> [SUPPLIED DATA]
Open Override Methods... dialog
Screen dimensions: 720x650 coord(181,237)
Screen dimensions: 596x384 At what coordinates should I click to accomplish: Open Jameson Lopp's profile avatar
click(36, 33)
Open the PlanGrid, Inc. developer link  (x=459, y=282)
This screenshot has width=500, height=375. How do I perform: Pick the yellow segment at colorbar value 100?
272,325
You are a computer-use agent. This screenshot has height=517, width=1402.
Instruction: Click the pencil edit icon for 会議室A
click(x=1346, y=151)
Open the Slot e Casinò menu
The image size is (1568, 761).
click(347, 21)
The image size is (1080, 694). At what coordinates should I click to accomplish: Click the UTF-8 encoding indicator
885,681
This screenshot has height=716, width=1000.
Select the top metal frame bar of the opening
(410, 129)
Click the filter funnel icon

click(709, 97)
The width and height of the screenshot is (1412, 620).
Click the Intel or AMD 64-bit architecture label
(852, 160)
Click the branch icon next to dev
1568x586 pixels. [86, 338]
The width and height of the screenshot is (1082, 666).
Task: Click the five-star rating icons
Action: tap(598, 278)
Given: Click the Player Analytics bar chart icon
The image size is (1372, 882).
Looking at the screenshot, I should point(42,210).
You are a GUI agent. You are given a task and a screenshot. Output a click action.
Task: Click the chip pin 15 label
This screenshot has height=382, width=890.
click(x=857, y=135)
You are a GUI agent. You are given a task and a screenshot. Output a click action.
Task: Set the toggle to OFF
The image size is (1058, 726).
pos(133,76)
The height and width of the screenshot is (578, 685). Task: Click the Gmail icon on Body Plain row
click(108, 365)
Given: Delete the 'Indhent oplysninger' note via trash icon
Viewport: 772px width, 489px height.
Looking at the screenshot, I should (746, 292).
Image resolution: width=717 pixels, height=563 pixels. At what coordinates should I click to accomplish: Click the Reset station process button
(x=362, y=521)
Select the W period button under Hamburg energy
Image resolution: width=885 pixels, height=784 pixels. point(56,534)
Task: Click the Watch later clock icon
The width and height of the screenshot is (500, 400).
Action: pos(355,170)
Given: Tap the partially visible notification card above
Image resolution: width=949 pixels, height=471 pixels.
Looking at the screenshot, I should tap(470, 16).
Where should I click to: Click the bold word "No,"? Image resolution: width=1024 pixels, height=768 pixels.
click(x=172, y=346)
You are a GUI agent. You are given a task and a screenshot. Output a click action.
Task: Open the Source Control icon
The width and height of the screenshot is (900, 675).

> [TASK TO CARRY OUT] All of the material is to be written out exactly.

> [OUTPUT OF THE TASK]
Open Override Methods... dialog
Screen dimensions: 720x650 coord(181,237)
Screen dimensions: 596x384 At what coordinates should I click to accomplish: Open Jameson Lopp's profile avatar
click(36, 33)
Open the PlanGrid, Inc. developer link  (x=459, y=282)
This screenshot has width=500, height=375. How do I perform: Pick the yellow segment at colorbar value 100?
272,325
You are a computer-use agent. This screenshot has height=517, width=1402.
Instruction: Click the pencil edit icon for 会議室A
click(x=1346, y=151)
Open the Slot e Casinò menu
The image size is (1568, 761).
click(347, 21)
The image size is (1080, 694). At what coordinates should I click to accomplish: Click the UTF-8 encoding indicator
885,681
This screenshot has height=716, width=1000.
Select the top metal frame bar of the opening
(410, 129)
Click the filter funnel icon

click(709, 97)
The width and height of the screenshot is (1412, 620).
Click the Intel or AMD 64-bit architecture label
(852, 160)
Click the branch icon next to dev
1568x586 pixels. [86, 338]
The width and height of the screenshot is (1082, 666).
Task: Click the five-star rating icons
Action: tap(598, 278)
Given: Click the Player Analytics bar chart icon
The image size is (1372, 882).
Looking at the screenshot, I should point(42,210).
You are a GUI agent. You are given a task and a screenshot. Output a click action.
Task: Click the chip pin 15 label
This screenshot has height=382, width=890.
click(x=857, y=135)
You are a GUI agent. You are given a task and a screenshot. Output a click action.
Task: Set the toggle to OFF
The image size is (1058, 726).
pos(133,76)
The height and width of the screenshot is (578, 685). Task: Click the Gmail icon on Body Plain row
click(108, 365)
Given: Delete the 'Indhent oplysninger' note via trash icon
Viewport: 772px width, 489px height.
Looking at the screenshot, I should (746, 292).
Image resolution: width=717 pixels, height=563 pixels. At what coordinates should I click to accomplish: Click the Reset station process button
(x=362, y=521)
Select the W period button under Hamburg energy
Image resolution: width=885 pixels, height=784 pixels. point(56,534)
Task: Click the Watch later clock icon
The width and height of the screenshot is (500, 400).
Action: pos(355,170)
Given: Tap the partially visible notification card above
Image resolution: width=949 pixels, height=471 pixels.
Looking at the screenshot, I should tap(470, 16).
Where should I click to: Click the bold word "No,"? Image resolution: width=1024 pixels, height=768 pixels.
click(x=172, y=346)
You are a GUI agent. You are given a task and a screenshot. Output a click action.
Task: Open the Source Control icon
The width and height of the screenshot is (900, 675).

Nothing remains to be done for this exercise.